> Task details
Print the line containing "You are a computer-use agent. 753x718 pixels.", then every line after it through the end of the material, exactly as written and without pictures.

*** Block opens ***

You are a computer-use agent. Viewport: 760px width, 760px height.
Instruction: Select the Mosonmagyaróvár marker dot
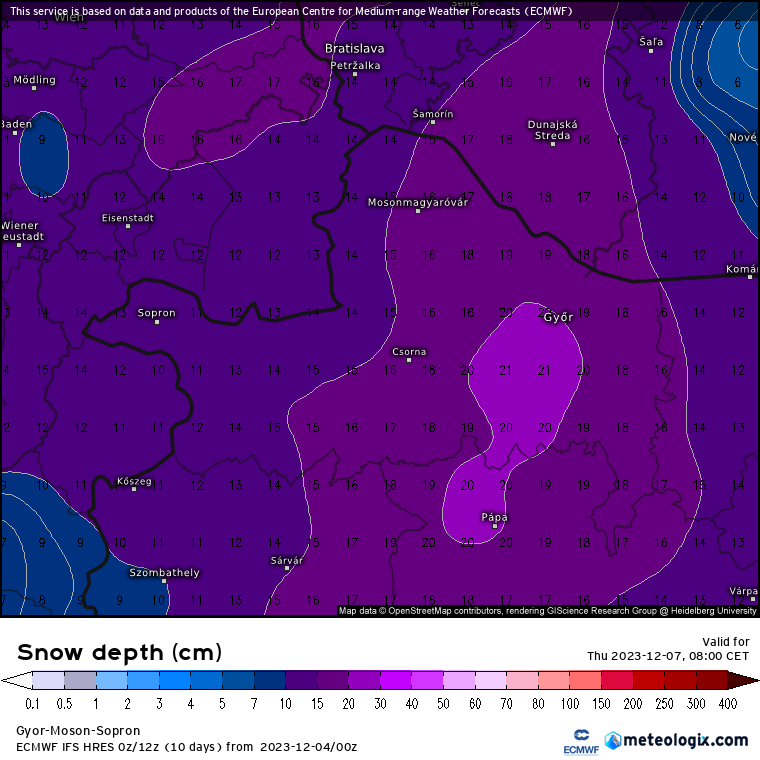coord(418,211)
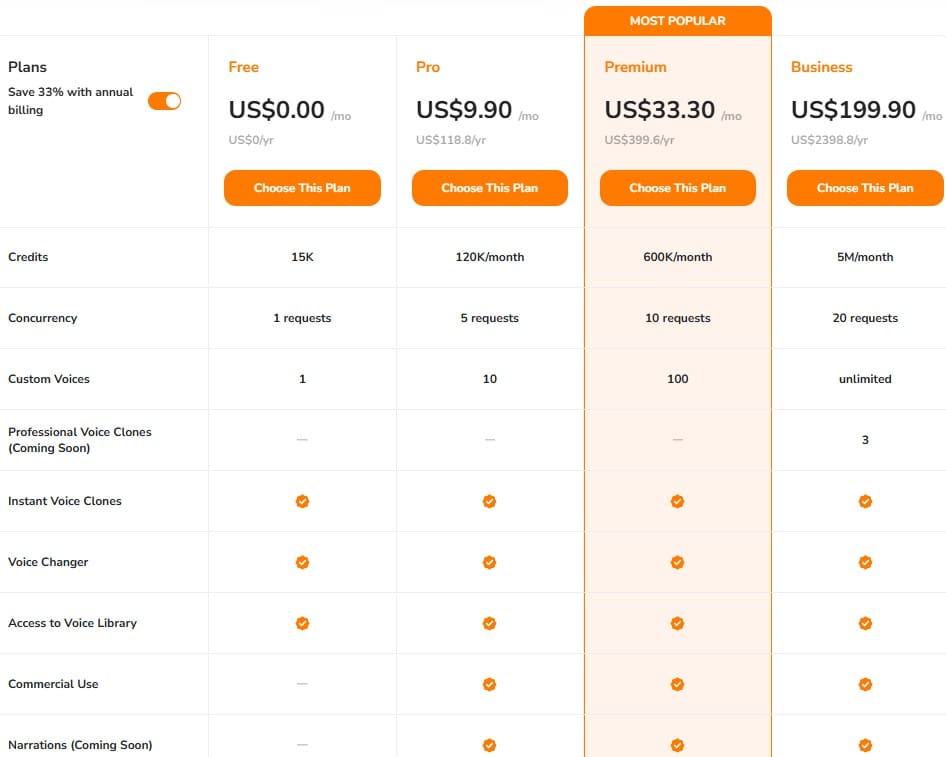Choose This Plan for the Free tier
The width and height of the screenshot is (946, 757).
[302, 188]
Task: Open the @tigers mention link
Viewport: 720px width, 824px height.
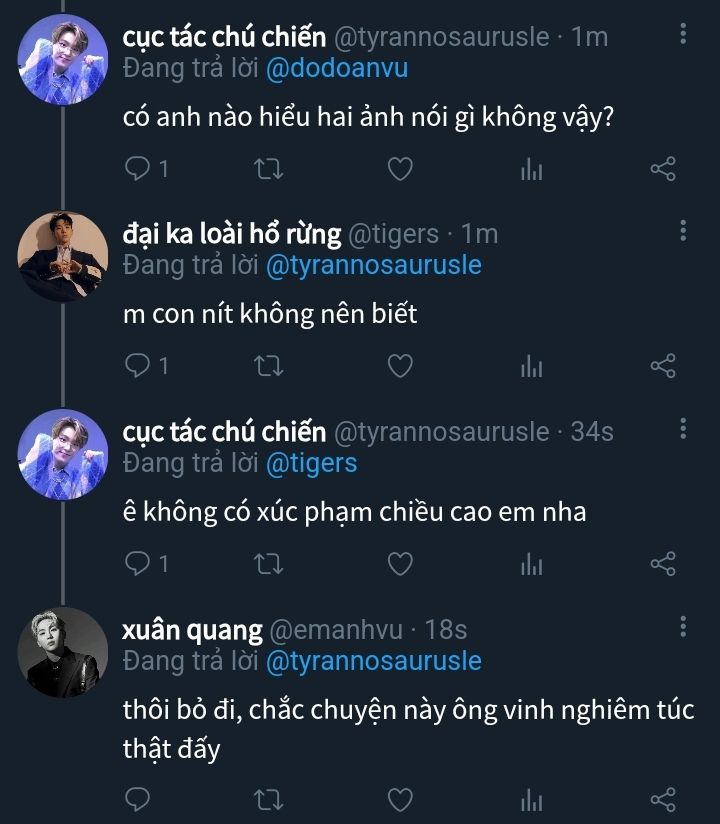Action: point(311,464)
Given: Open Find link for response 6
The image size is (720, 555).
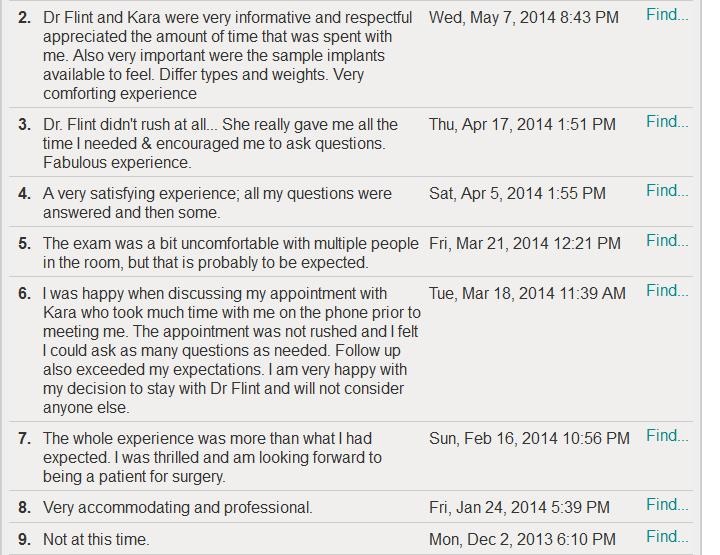Looking at the screenshot, I should pos(667,291).
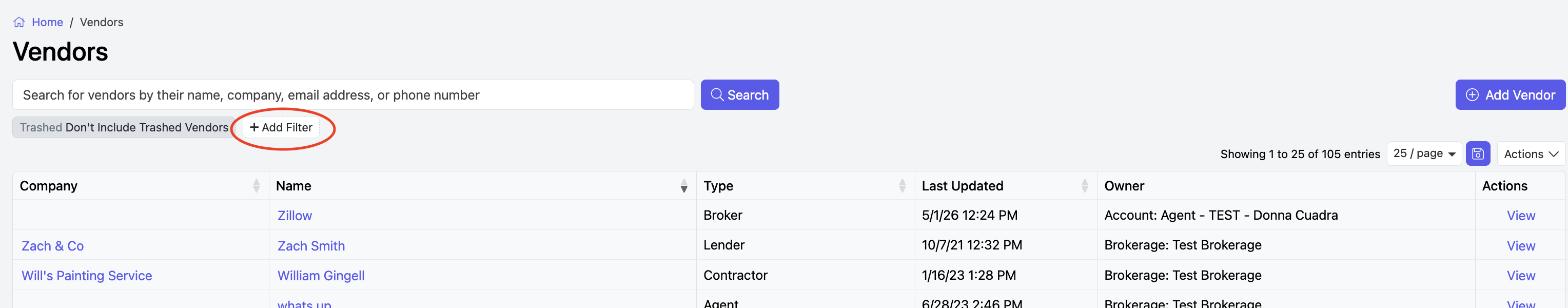
Task: Sort by Last Updated column arrows
Action: pyautogui.click(x=1084, y=186)
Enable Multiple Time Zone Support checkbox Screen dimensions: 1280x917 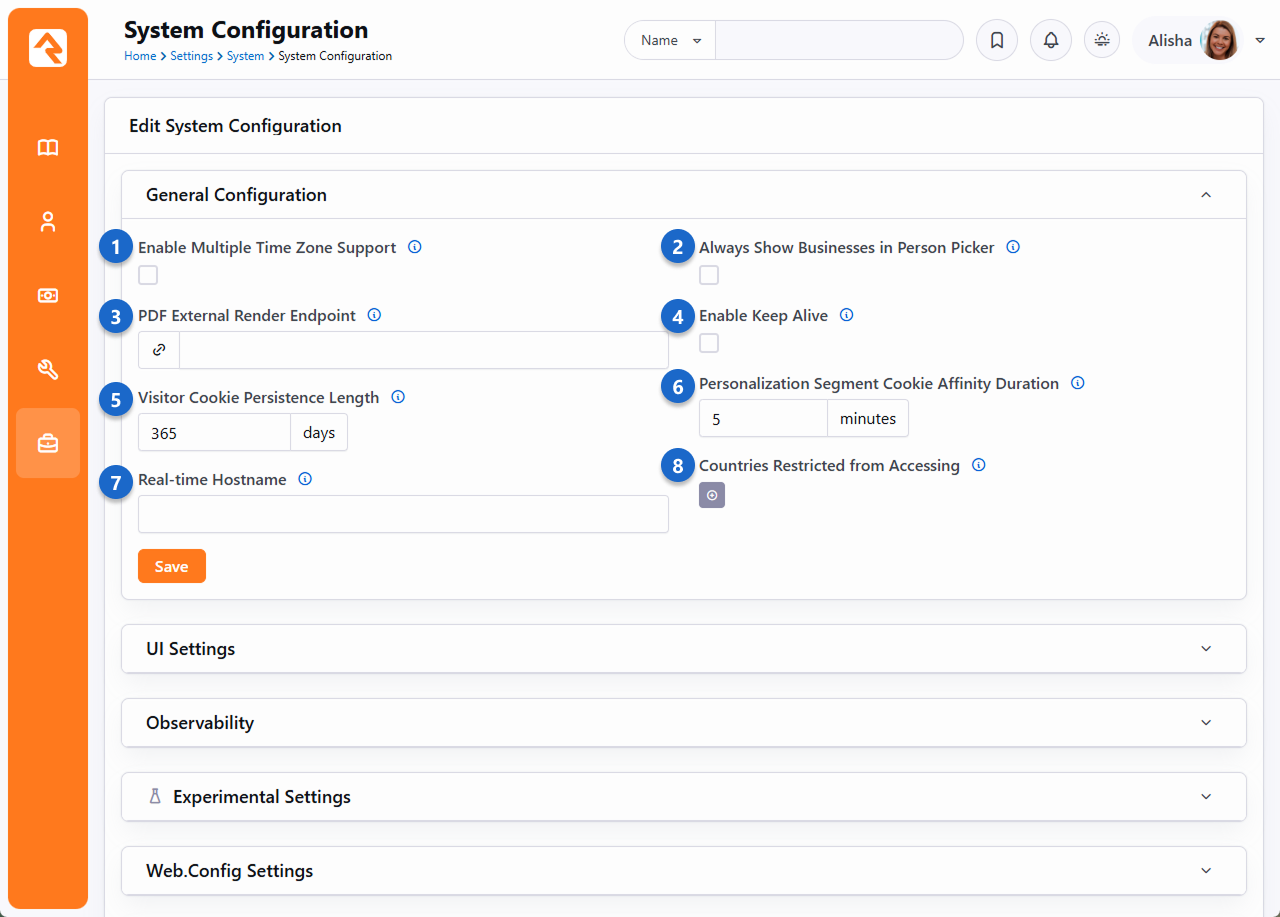(x=148, y=275)
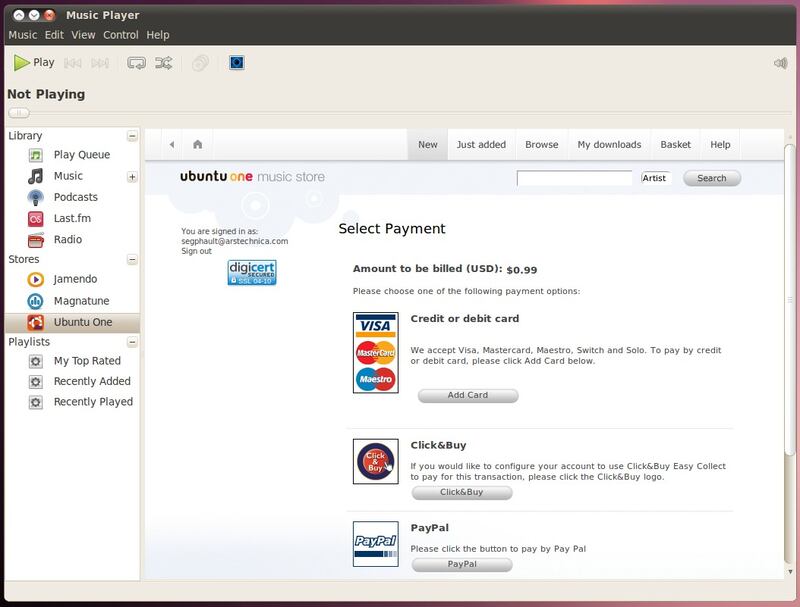This screenshot has height=607, width=800.
Task: Toggle the visualization icon in the toolbar
Action: click(x=236, y=63)
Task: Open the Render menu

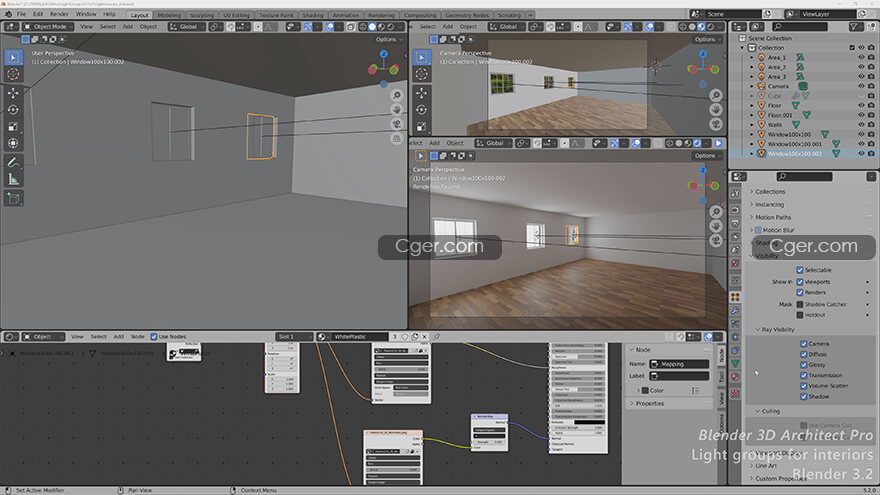Action: pyautogui.click(x=59, y=14)
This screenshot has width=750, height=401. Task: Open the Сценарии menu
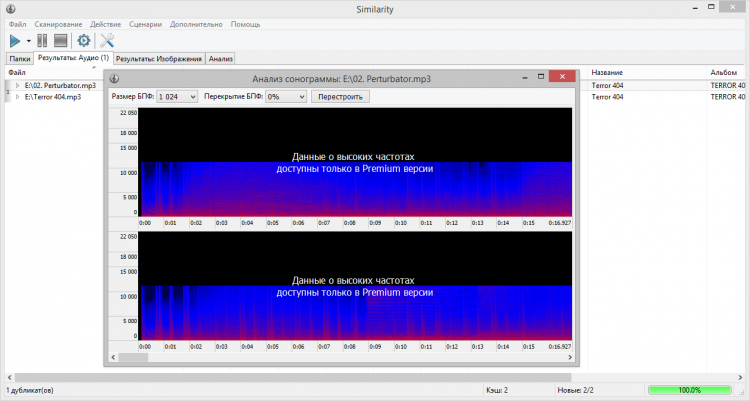pos(145,23)
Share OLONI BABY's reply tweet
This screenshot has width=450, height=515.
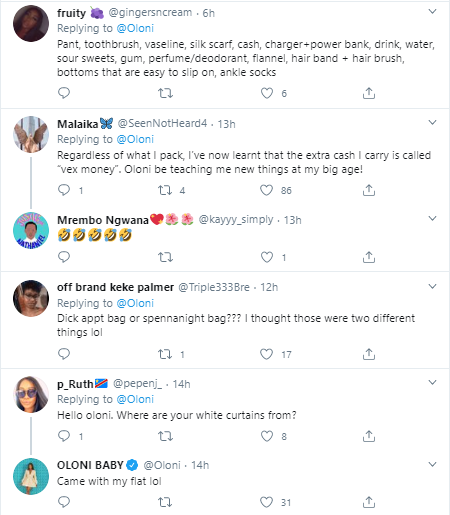point(369,502)
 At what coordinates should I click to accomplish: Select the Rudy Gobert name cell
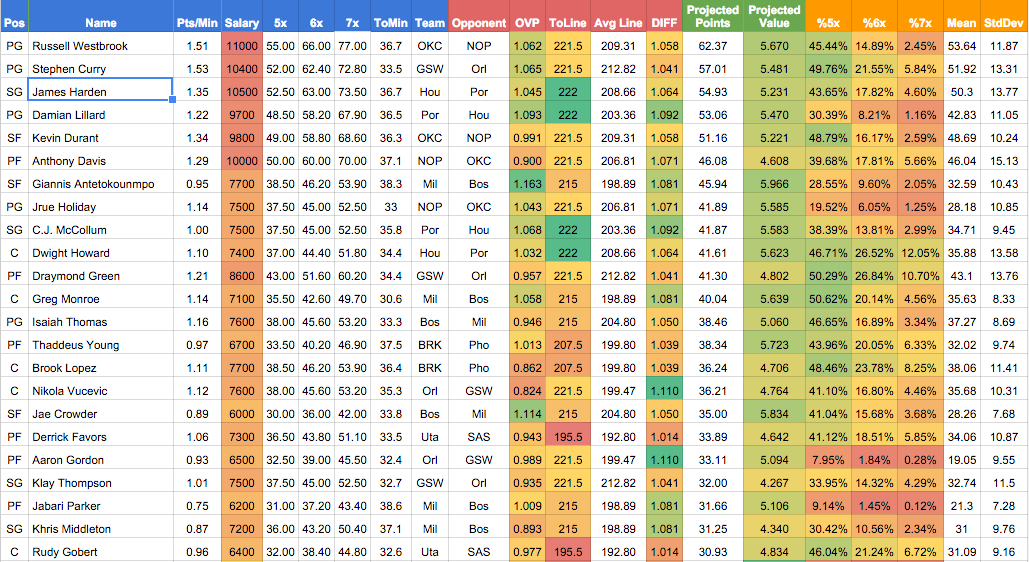tap(100, 552)

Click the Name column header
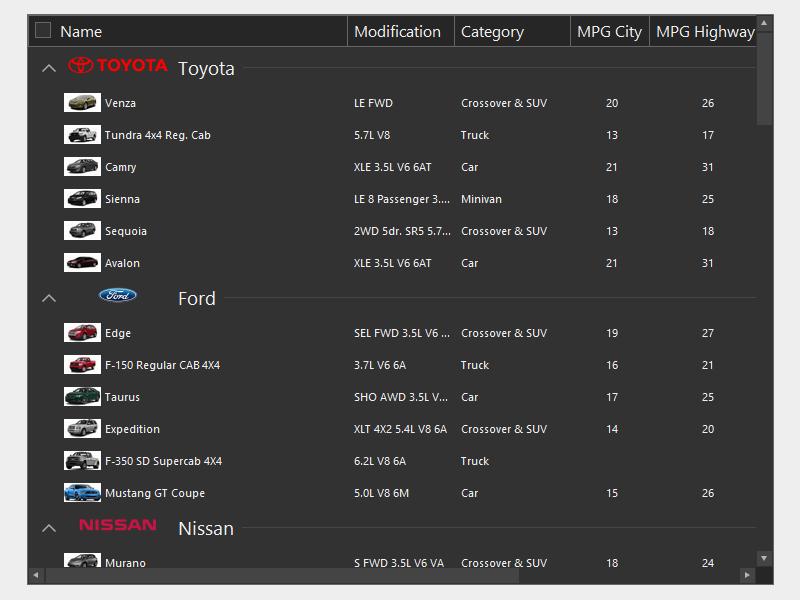(x=81, y=32)
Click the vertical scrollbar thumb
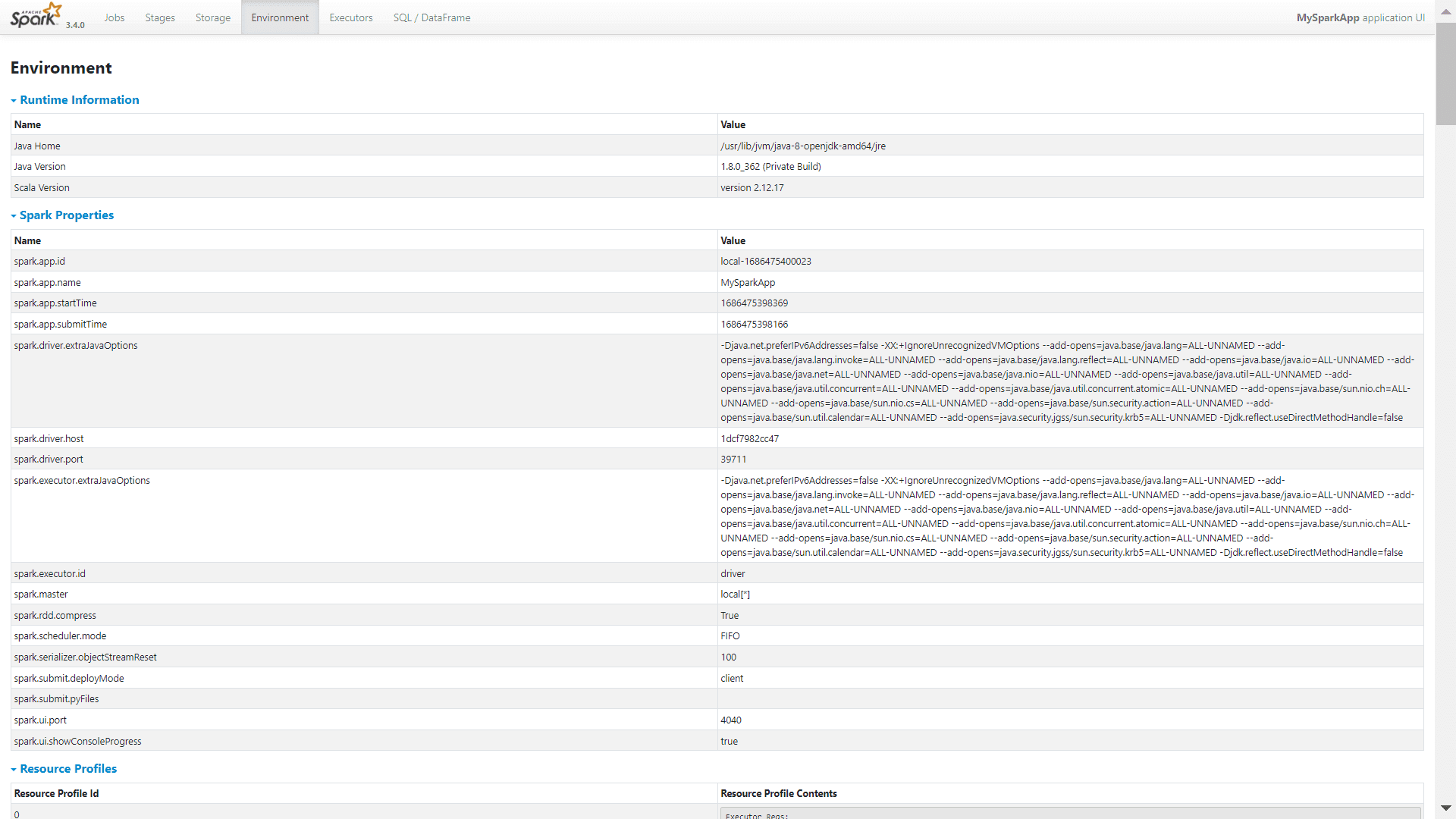The height and width of the screenshot is (819, 1456). point(1446,74)
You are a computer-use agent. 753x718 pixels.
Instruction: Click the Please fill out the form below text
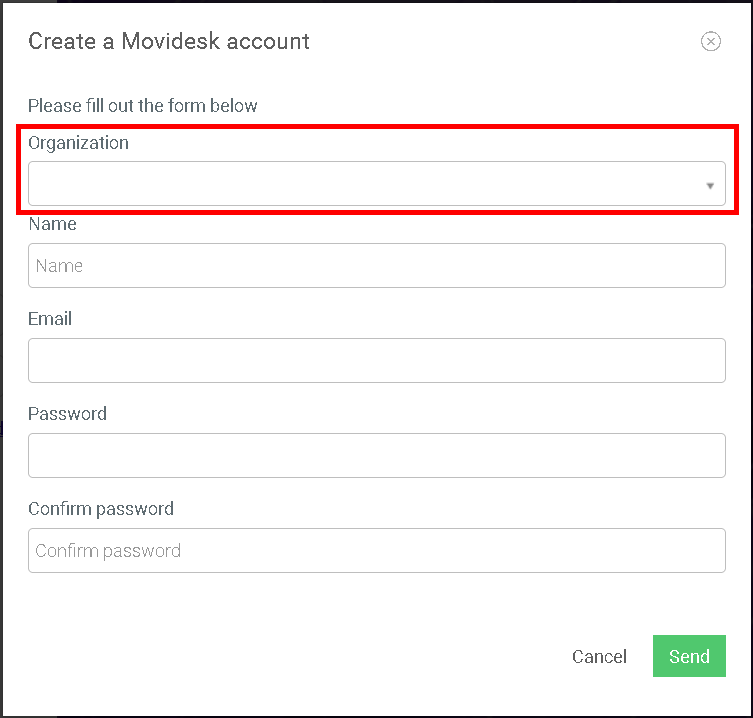143,106
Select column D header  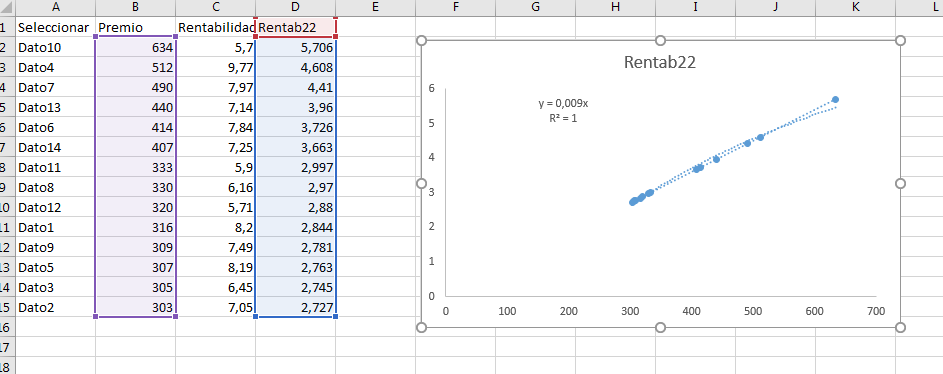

*** Block closes ***

> Problem solution
You are a computer-use agent. 753x718 pixels.
Instruction: Click the Please fill out the form below text
143,106
Select column D header  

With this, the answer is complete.